The LFG tool was in game day one. In the exact same unintuitive place, even. It’s just that nobody used it. Whan they added much needed categories to it, it became a staple… but stayed as a bulletin board, rather than automated group finder.

The biggest issue with the game has been balance, between classes, but also game modes, rewards, or just the investment required to find fun in core parts.
Healing has always been in game, but many took it as facetank everything and spam green. And no content challenged that, as control was immensely superior (which is also a clear indicator of older players, when they can say why dungeons and fractals were piss easy – because blind, reflect and multi staged attacks were bonkers, not because you could just throw 5 DPS head first into monsters).
Raids are interesting, if not for everyone, but it also pushed players to see that control and support are not to neglect. That’s a good way to expand the view of many without just gutting their builds.

Kenny_
Guest
Kenny_

Line with more hugs
It’s pretty telling. Complaints made against deicisions… when those complaints are adressed… throw your arms in the air and scream too late. You may as well not talk about anything at all.
The only thing I can probably make a resemblance to is; that one friend you have that insists that they’re right in the way they approach something. You highlight flaws, and issues in their logic, but they adamantly defend their corner. You find there’s no point in highlighting issues because it’s not going to change them, you realise they’re not the type of person you’d want to have around. Years later, you hear they’ve adopted your feedback, but…they still won’t say they were wrong, or take back pretty definitive statements, only that “On further inspection I made the choice because I wanted to”. I guess it just hits that level of irritation for some faster than others.

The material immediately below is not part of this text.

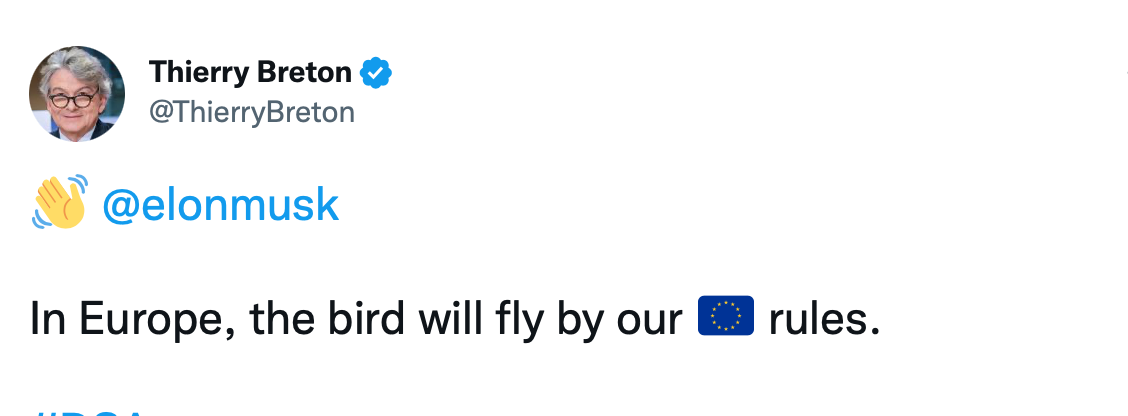The width and height of the screenshot is (1128, 416).
Task: Click the word 'In' starting tweet
Action: 48,319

Where is the flip flopping with a game that has done that since day one, and took flak each time for not being instanced enough, along having seasonal or one time events…Well, Personally, I find the notion of “We’re changing our philosophy again”…in itself is flip flopping. Some of the things I can say off the top of my head for the game, were things like: Not being interested in the aspect of a dedicated healer, to only have a class set that is pretty much a dedicated healer – the LFG tool was heavily opposed…. until someone else made one, then all of a sudden it was something worth adding in game. Even the blog post “Consistently Inconsistent” highlights some things that they were getting the community worked up for, only to say later on that they’re no longer going to even glance in it’s general direction.
There are some things they’ve stuck with, but it’s obvious they’re gradually shifting their philosophy to basically match what might work for them in the short term then updating it as they go along. (IE: If we can’t to X, lets start working on Y, and just tweak the philosophy to match that we want to focus on Y more).